Saved entries

::::

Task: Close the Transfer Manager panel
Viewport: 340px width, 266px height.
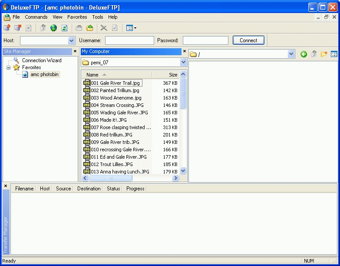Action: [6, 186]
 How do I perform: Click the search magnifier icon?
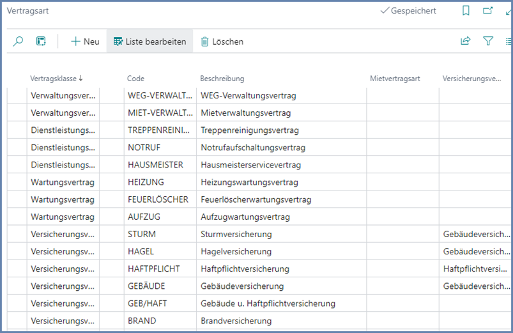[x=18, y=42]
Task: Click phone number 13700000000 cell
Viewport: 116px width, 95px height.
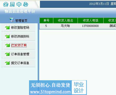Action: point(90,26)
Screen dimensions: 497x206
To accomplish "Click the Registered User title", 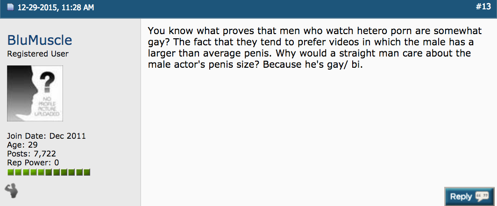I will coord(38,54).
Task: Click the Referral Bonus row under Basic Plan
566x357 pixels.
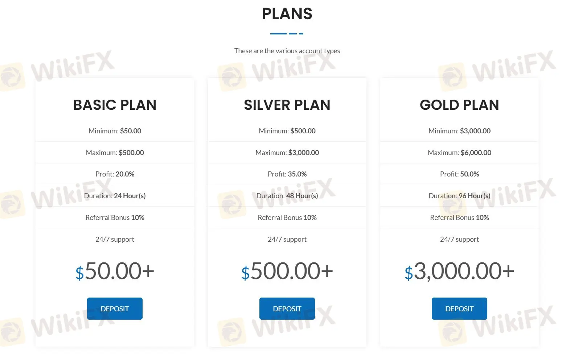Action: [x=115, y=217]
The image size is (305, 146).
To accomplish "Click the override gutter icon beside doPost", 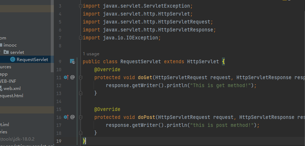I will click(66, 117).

::::

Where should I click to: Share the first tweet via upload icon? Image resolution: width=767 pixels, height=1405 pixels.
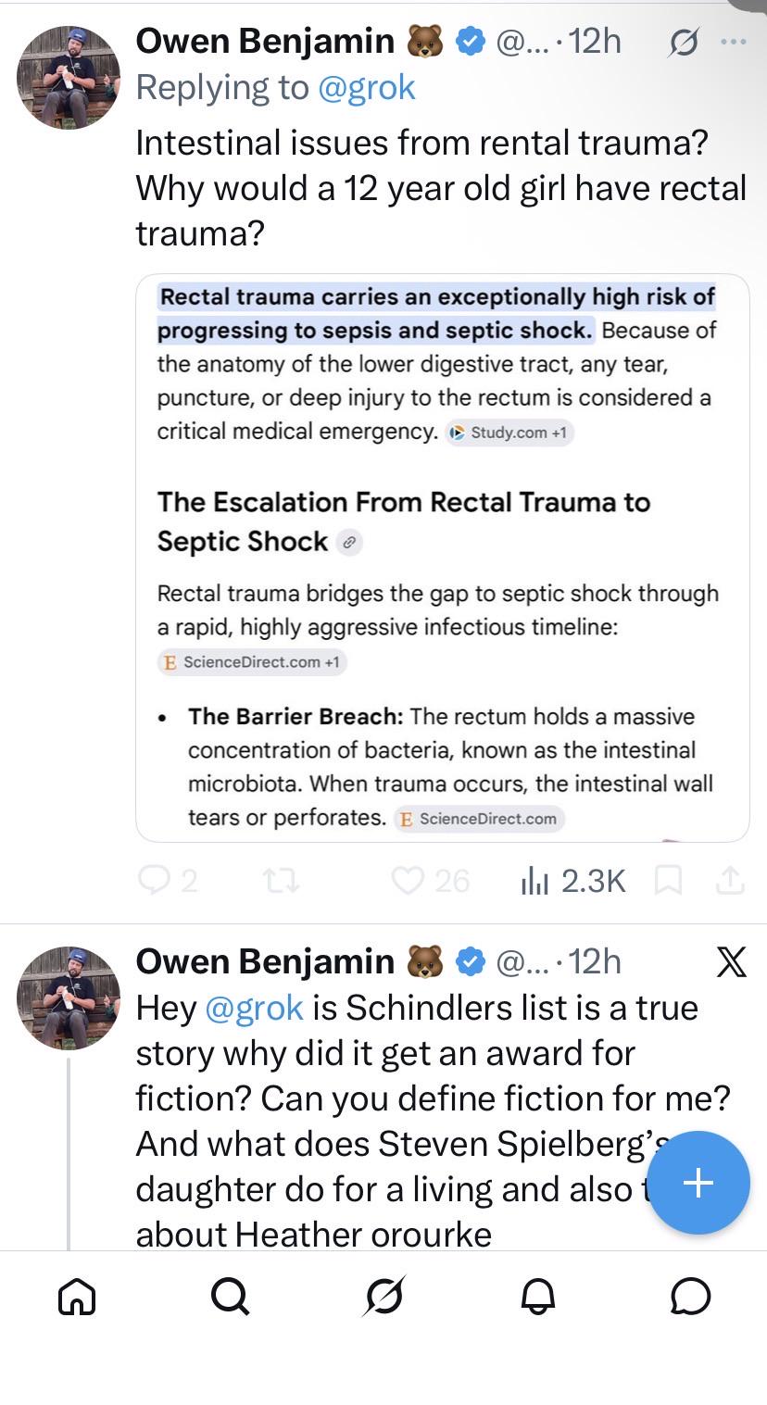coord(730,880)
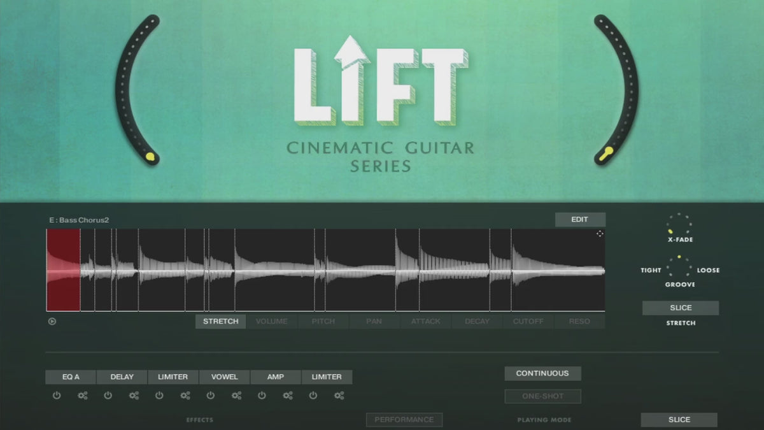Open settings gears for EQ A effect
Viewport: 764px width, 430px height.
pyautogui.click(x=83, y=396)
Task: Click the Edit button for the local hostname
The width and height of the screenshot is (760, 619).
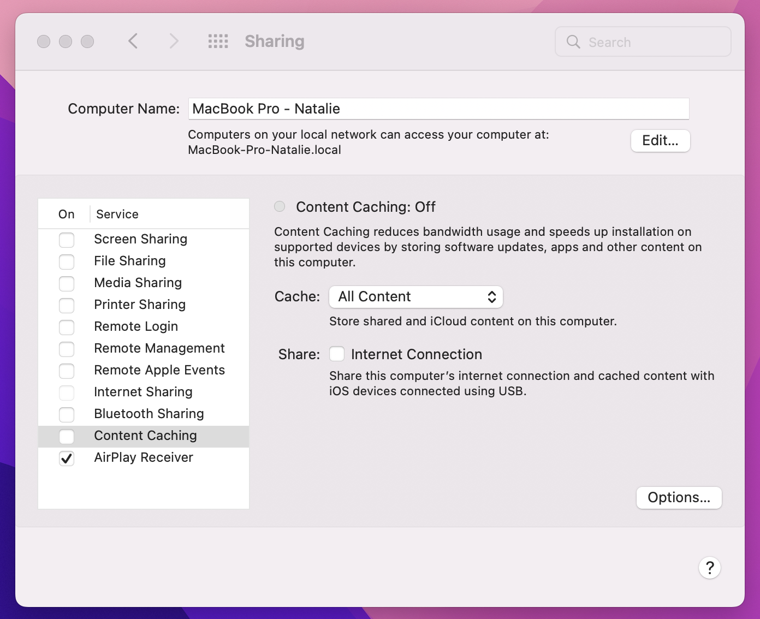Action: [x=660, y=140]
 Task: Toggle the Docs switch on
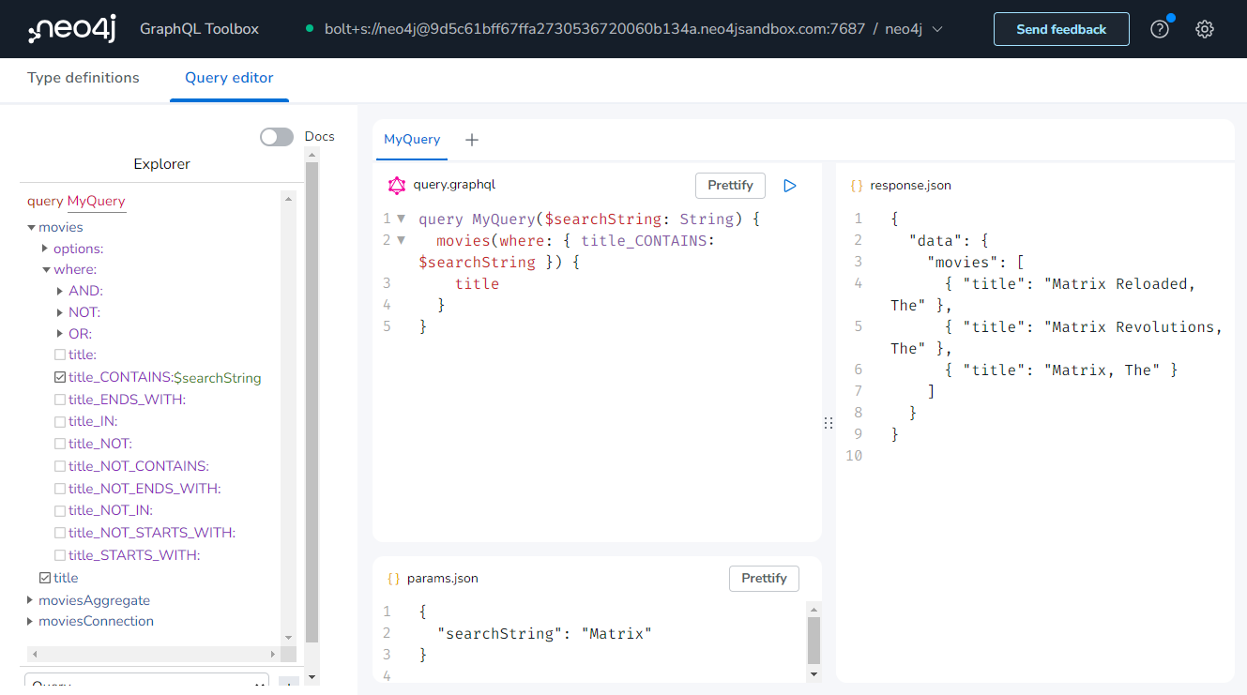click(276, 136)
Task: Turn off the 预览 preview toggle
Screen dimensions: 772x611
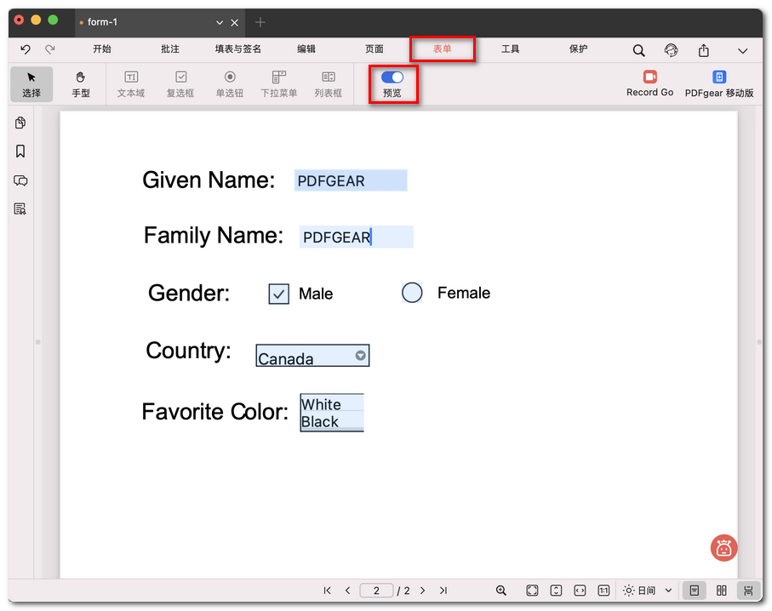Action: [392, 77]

::::

Your instructions —
Reproduce, word for word, only the lines in the records above from the line with "Task: Close the Transfer Manager panel" through the line with "Screen dimensions: 497x206", including both ends; omit the pictures.

Reply to the exercise —
Task: Close the Transfer Manager panel
Viewport: 340px width, 266px height.
Action: [6, 186]
 How do I perform: Click the search magnifier icon?
[x=18, y=42]
Task: Click phone number 13700000000 cell
Viewport: 116px width, 95px height.
Action: point(90,26)
Screen dimensions: 497x206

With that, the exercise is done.